Posts Tagged ‘
Folic Acid ’
Monday, May 26th, 2014
When it comes to a pregnancy diet, you probably think about eating clean, organic foods, drinking milk, and taking prenatal vitamins and folic acid. You probably don’t think about needing more iodine in your diet, right? Well, it turns out you should!
New research by the American Academy of Pediatrics shows that one-third of pregnant women in the United States have an iodine deficiency, and iodine is needed to produce thyroid hormones—which control your metabolism and play an integral part in your baby’s all-important brain development. One theory for the lack of iodine in women’s diets is that processed foods don’t use iodized salts, and Americans as a whole are eating much more processed food than we once did.
And even though in the U.S. pregnant women often take prenatal vitamins, only 15 to 20 percent take ones that contain any iodine (in the form of potassium iodide), and many of those that do contain iodide don’t contain the 150 mg suggested by the National Academy of Sciences. The recommendation for pregnant women and breastfeeding moms is the same—a daily supplement that includes at least 150 mg of iodine and use of iodized table salt for a combined intake of between 290 and 1100 mg of iodide per day.

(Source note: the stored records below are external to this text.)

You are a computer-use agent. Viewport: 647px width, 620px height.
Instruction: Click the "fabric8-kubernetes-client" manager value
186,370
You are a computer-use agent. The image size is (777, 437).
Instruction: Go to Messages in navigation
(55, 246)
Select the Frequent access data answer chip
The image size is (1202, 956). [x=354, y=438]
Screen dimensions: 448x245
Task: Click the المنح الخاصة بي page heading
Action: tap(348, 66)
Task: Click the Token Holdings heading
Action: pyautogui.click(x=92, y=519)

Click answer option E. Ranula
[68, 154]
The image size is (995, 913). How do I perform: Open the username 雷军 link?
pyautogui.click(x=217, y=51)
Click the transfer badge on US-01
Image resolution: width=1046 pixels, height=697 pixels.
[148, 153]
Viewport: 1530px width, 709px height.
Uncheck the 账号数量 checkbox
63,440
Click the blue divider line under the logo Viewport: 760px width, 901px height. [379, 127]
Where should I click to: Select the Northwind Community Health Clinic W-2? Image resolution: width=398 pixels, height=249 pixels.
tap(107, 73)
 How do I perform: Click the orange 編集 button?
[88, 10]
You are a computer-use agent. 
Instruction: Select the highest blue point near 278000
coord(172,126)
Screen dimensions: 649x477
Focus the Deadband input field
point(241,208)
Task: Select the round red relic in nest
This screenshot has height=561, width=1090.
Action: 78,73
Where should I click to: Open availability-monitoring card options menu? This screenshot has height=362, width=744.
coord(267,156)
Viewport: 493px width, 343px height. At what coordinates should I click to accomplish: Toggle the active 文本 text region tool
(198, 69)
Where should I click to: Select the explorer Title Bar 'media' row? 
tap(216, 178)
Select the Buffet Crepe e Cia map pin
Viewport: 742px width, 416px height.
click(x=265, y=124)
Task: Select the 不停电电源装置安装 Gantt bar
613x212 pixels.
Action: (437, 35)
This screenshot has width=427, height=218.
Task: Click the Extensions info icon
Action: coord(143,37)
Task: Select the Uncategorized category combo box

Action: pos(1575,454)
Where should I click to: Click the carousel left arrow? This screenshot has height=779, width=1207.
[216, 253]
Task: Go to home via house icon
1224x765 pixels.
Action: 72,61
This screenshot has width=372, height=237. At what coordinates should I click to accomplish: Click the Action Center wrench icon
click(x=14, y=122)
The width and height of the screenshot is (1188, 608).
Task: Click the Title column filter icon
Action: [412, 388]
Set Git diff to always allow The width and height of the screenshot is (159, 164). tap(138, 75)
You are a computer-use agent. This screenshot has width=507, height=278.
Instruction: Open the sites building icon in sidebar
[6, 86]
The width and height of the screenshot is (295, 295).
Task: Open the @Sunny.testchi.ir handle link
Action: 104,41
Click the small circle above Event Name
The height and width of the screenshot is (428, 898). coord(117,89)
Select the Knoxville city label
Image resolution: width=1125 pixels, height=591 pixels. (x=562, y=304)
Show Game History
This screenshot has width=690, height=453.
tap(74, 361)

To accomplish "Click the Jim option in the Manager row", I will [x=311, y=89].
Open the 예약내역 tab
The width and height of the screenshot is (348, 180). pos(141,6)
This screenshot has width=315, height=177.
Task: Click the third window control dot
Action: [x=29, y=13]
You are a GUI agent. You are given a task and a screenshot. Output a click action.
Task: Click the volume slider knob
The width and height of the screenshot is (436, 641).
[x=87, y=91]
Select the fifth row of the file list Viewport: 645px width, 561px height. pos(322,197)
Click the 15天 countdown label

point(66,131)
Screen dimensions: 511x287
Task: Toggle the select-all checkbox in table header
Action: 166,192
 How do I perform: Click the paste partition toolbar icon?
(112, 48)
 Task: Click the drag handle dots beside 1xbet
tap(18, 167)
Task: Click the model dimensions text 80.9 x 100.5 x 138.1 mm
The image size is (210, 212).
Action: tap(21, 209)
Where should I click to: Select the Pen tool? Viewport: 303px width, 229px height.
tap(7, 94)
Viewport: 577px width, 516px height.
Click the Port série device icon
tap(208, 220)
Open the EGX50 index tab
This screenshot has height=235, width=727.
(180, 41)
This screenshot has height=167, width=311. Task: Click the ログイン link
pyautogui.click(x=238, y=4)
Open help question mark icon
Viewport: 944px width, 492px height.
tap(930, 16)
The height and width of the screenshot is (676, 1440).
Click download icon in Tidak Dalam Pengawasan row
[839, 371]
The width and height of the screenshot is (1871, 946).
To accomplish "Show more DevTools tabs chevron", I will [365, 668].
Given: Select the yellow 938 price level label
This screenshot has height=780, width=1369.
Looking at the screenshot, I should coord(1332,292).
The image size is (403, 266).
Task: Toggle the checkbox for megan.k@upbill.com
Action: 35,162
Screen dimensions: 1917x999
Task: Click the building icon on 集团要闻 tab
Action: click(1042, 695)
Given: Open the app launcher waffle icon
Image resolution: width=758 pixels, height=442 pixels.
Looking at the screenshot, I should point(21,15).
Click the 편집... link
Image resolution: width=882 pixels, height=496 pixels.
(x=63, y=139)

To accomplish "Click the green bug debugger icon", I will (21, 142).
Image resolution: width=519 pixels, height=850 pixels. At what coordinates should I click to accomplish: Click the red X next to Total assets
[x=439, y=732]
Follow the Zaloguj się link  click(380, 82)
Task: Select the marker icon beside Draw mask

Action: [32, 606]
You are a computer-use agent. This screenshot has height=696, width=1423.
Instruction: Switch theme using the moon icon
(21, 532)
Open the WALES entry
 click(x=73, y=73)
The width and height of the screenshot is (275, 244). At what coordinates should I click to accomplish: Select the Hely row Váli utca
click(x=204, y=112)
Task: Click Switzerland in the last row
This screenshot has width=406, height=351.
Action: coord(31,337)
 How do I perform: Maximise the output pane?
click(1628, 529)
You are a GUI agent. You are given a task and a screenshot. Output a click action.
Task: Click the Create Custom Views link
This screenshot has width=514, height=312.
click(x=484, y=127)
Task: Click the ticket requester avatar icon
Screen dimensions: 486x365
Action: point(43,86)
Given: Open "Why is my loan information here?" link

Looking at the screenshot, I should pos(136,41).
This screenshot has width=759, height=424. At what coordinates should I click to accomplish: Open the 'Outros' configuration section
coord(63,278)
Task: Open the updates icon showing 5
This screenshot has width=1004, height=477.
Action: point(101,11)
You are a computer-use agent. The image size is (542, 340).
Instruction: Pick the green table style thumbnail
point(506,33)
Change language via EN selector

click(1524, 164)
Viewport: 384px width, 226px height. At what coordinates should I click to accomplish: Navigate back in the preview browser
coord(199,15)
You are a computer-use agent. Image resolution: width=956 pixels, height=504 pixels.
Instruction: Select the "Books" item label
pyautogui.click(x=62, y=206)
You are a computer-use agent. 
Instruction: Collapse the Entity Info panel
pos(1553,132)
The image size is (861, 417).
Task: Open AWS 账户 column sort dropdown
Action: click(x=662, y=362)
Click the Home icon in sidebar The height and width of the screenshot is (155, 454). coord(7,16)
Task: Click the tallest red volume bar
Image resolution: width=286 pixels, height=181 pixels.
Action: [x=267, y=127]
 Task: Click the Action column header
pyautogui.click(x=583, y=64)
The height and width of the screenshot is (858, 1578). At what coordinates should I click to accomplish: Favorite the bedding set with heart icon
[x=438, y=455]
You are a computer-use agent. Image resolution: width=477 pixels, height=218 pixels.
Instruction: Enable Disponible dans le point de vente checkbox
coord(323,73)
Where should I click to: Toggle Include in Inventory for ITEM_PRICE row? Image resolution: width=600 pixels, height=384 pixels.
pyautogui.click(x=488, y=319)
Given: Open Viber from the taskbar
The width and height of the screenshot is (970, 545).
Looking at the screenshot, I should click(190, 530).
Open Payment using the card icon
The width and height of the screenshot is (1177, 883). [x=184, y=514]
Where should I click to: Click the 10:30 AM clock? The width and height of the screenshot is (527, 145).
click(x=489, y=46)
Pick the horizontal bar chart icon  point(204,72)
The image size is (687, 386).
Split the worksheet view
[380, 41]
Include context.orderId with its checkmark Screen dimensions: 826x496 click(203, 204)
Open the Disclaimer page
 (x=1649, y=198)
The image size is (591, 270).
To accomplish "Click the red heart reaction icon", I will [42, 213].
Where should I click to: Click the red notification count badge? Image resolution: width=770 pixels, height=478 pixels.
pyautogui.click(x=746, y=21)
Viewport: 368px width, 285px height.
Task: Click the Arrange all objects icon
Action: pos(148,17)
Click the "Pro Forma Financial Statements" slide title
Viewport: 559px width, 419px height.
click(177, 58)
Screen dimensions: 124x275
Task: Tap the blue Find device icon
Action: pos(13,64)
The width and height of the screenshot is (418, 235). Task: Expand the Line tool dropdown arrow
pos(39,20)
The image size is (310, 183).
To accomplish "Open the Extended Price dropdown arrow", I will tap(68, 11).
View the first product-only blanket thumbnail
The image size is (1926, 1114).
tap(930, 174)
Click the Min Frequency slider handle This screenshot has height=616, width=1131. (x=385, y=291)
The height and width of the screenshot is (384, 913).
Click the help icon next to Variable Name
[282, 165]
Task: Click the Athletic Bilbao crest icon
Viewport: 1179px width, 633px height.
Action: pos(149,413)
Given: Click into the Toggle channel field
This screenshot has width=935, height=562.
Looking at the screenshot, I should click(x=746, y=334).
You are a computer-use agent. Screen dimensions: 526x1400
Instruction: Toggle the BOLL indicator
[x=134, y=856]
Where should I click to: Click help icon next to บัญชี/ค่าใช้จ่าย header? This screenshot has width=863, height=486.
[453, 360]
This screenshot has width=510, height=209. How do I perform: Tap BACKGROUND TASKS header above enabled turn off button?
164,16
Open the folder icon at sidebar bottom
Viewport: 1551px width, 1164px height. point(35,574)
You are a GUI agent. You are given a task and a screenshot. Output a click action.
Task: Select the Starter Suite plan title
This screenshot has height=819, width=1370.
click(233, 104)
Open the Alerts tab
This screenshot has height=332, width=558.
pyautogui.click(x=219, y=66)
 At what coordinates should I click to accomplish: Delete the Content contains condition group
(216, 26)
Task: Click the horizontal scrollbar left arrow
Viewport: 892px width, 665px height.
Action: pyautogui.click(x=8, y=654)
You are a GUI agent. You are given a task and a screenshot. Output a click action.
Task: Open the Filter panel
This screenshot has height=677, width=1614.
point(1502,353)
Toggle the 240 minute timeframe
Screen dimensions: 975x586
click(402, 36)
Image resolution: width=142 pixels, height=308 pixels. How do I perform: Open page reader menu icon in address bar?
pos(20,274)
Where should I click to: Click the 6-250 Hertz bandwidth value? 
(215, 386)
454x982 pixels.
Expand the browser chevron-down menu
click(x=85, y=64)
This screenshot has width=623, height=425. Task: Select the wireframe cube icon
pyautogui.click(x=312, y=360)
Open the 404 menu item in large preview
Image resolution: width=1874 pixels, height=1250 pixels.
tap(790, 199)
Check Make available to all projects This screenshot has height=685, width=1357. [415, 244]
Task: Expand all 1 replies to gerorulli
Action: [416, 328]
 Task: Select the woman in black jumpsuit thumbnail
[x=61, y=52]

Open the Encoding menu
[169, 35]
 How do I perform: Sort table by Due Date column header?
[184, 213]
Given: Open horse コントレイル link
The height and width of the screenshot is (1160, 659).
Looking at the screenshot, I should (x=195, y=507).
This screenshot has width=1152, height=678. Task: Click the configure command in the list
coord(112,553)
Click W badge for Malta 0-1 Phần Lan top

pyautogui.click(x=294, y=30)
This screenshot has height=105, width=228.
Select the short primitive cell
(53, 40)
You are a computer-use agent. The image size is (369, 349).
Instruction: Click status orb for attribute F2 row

You can naturally add iodine into your diet by eating things like seafood or low-fat yogurt. And in the U.S. most table salt is fortified (a practice that started in 1924 to help end iodide deficiencies), so it’s an excellent source for iodine with ¼ teaspoon providing about 47 percent of your necessary daily intake.
So it’s relatively easy to add what you need into your diet to give your baby the best chances of being a brainiac—but like everything else, consult your doctor about your individual needs, especially before taking any supplement!
Image of pregnant woman eating yogurt courtesy of Shutterstock.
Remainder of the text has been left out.